One major strength of the present study was that indication of surgical resection for the recurrence was determined according to predefined institutional criteria in all cases. Although the results showed favorable outcome, there are several limitations in this study. First, as this was a single-center retrospective analysis, the number of patients included was too small to evaluate statistically and reach definitive conclusions. However, we might suggest the safety of surgical choice for PUL recurrent patients. For example, history of CRT may increase morbidity associated with pulmonary resection. Among four patients with PUL recurrence in our study, most of them (three of four) had CRT as the previous treatment, and only one patient had surgery without CRT. We could not evaluate the impact of previous treatment on pulmonary resection, but we could show the safety of the resection after CRT at least. According to guidelines for diagnoses and treatment of carcinoma of the esophagus, the treatment for recurrence after definitive treatment may differ according to the previous treatment [10]. The standard strategy for recurrent esophageal cancer is not yet defined regardless of the type of previous treatment. Our study is focused on surgical treatment for recurrent esophageal cancer, and we consider surgical treatment can be the choice for both patients who had chemoradiotherapy and surgical treatment previously. Therefore, we did not distinguish patients based on previous treatment. Second, patients with LN or PUL metastasis might have favorable prognosis only with chemotherapy and/or radiotherapy. Actually, we showed there was no significant difference in OS according to the treatment selected for LN or PUL recurrence. Still, we believe that surgical resection can be a hopeful treatment option for LN or PUL recurrence which fulfills our institutional criteria. In contrast to chemotherapy, a benefit of surgical resection is that patients could be free from any treatment. In the present study, half of the patients did not experience a second recurrence after surgery. Third, in some cases with PUL recurrence, surgical resection was undergone as biopsy because PUL recurrence of esophageal cancer could not be distinguished from primary pulmonary cancer. Although there was paucity of evidence that supported surgical resection for PUL recurrence of esophageal cancer, these results from a chance help to validate our criteria for resection.

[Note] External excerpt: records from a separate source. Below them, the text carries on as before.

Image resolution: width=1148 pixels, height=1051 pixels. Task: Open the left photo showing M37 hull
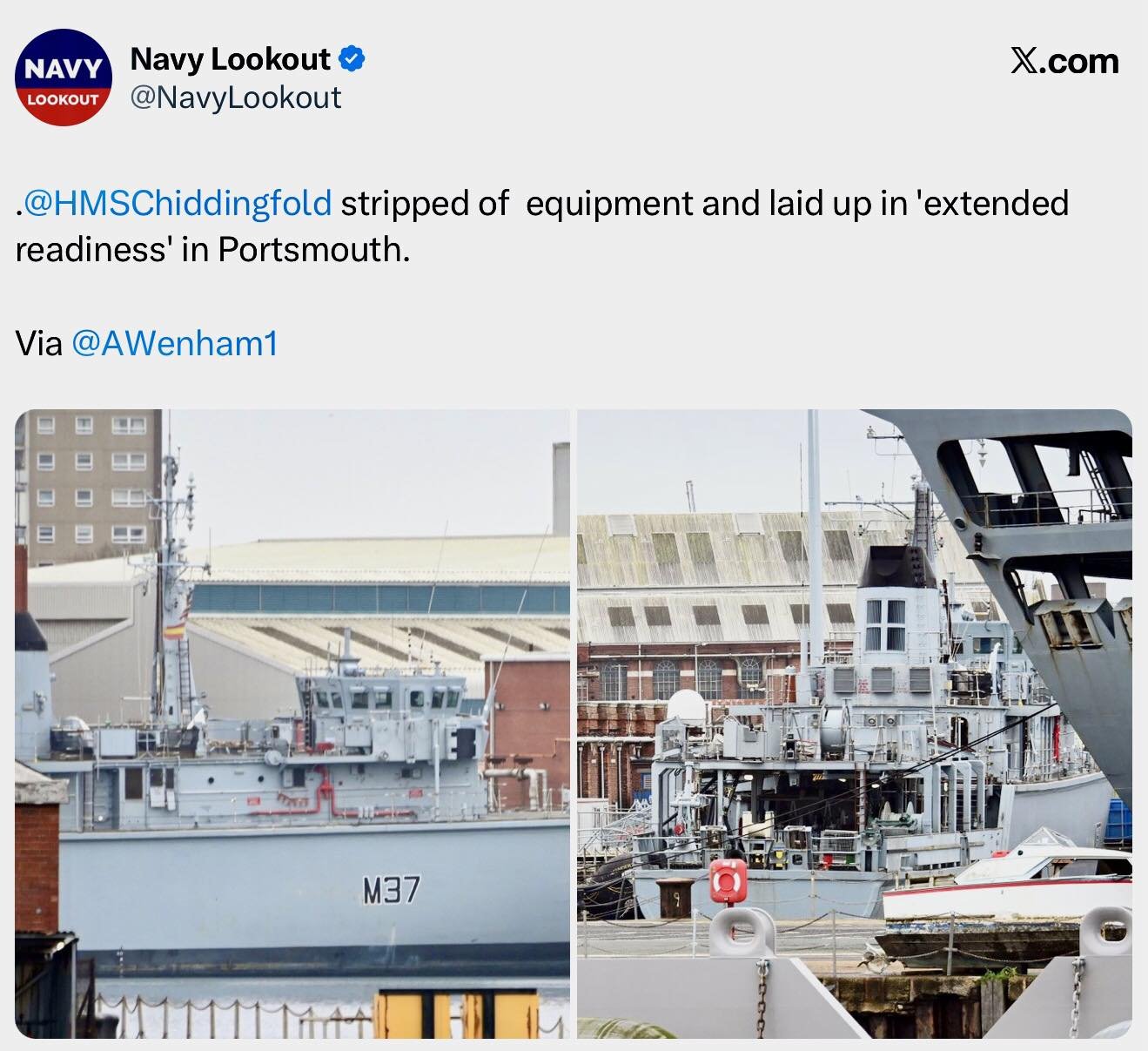coord(292,724)
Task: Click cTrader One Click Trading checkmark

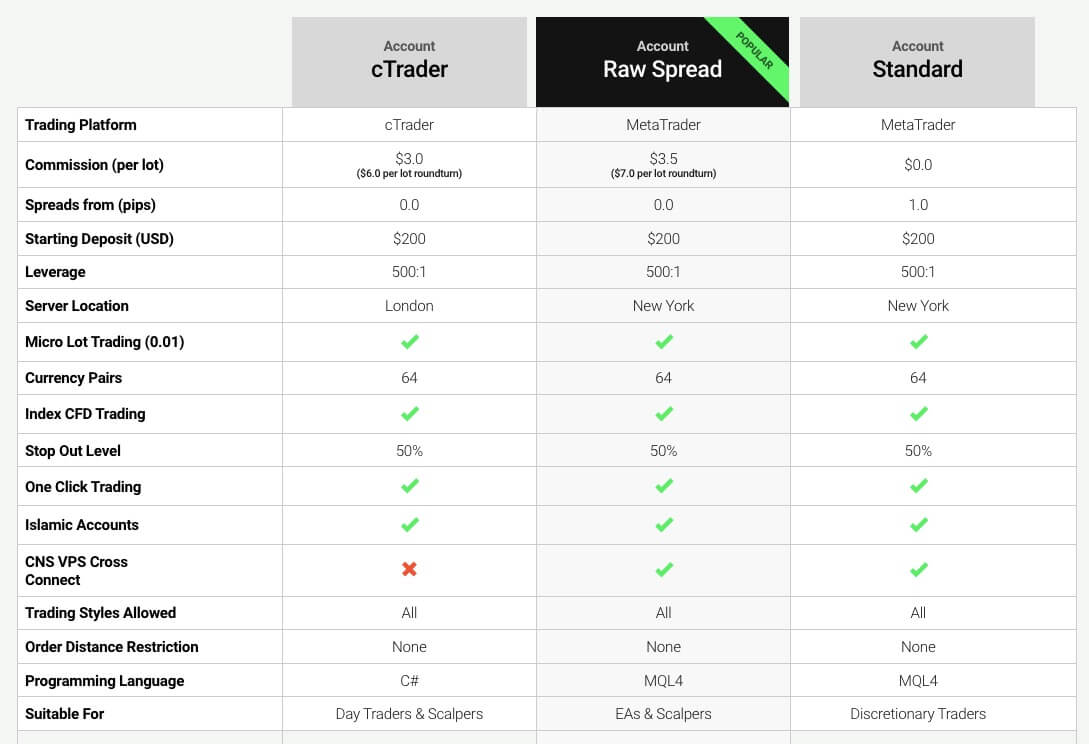Action: (x=409, y=487)
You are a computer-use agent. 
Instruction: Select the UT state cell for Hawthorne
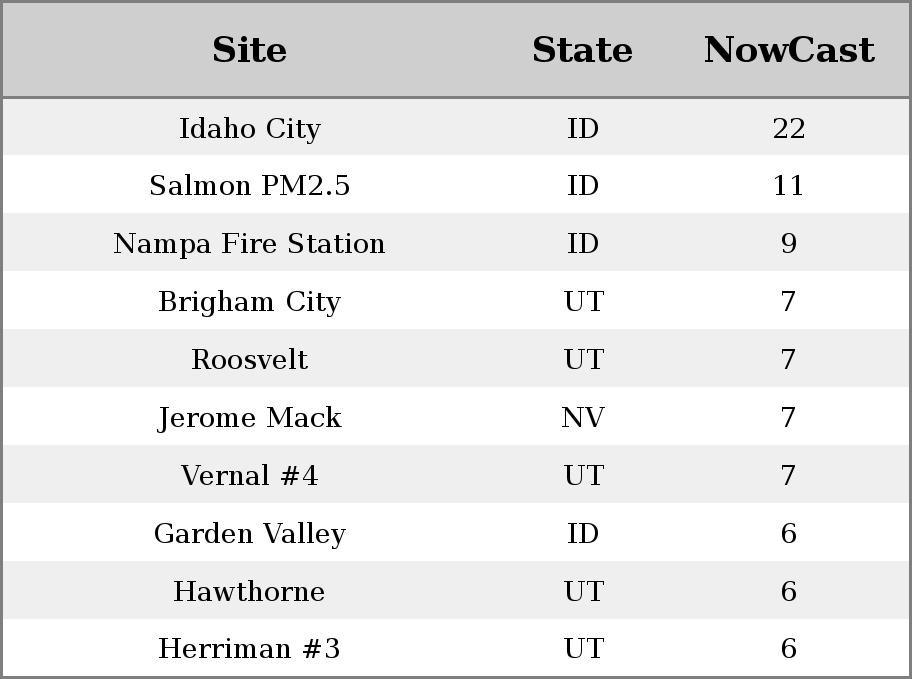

In conclusion, surgical resection in patients with either LN or PUL recurrence could be performed safely in accordance with our institutional criteria that included no recurrence at primary site; recurrence involving only one organ; expectation of complete resection; and no rapid growth. Especially for PUL recurrence, even patients who had history of CRT would safely have surgical resection if selected appropriately by our institutional criteria. Although further prospective studies are needed to confirm these findings, our institutional criteria were appropriate when we consider surgical resection for LN or PUL recurrence of ESCC following curative treatment.